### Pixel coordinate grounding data
Content starts

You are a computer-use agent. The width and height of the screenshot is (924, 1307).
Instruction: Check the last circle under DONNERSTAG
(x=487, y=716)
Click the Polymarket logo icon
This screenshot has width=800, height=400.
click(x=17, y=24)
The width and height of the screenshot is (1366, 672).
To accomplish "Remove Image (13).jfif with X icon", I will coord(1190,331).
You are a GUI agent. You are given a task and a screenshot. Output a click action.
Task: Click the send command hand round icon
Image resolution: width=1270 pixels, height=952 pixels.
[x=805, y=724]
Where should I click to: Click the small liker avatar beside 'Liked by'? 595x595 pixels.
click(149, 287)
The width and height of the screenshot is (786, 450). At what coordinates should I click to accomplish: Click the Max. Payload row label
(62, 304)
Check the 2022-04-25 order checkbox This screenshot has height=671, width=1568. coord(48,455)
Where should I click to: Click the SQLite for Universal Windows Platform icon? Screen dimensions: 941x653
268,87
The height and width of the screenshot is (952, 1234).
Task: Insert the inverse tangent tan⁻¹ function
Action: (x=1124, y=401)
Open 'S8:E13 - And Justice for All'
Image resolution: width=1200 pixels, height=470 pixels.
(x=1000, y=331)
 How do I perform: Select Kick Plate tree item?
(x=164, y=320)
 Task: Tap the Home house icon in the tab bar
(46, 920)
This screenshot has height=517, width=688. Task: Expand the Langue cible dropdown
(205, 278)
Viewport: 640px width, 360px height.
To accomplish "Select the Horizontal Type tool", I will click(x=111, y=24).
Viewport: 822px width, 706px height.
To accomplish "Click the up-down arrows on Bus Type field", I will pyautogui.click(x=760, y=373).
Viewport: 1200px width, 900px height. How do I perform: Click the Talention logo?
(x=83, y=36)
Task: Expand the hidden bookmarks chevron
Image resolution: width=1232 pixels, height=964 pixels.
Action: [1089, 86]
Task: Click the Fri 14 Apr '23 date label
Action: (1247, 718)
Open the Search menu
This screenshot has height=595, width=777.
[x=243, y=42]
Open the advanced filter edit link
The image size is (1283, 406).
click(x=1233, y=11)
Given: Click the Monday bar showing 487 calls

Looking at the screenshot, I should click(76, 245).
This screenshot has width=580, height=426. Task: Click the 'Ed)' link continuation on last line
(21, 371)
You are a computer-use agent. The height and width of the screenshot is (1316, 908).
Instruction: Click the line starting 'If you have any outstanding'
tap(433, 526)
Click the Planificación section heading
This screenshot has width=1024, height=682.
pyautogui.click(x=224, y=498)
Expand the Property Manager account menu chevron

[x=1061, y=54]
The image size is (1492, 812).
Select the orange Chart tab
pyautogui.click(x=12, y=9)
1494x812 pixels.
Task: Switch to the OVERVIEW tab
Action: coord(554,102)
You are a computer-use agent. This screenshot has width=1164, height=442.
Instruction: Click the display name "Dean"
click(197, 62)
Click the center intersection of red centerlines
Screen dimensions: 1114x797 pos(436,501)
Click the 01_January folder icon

Content ends

### Exercise objective
Which lines of the data above contain "agent"? Copy each one.

### Exercise answer
You are a computer-use agent. The width and height of the screenshot is (924, 1307).
You are a GUI agent. You are given a task and a screenshot. Output a click action.
You are a computer-use agent. The height and width of the screenshot is (1316, 908).
You are a computer-use agent. This screenshot has width=1164, height=442.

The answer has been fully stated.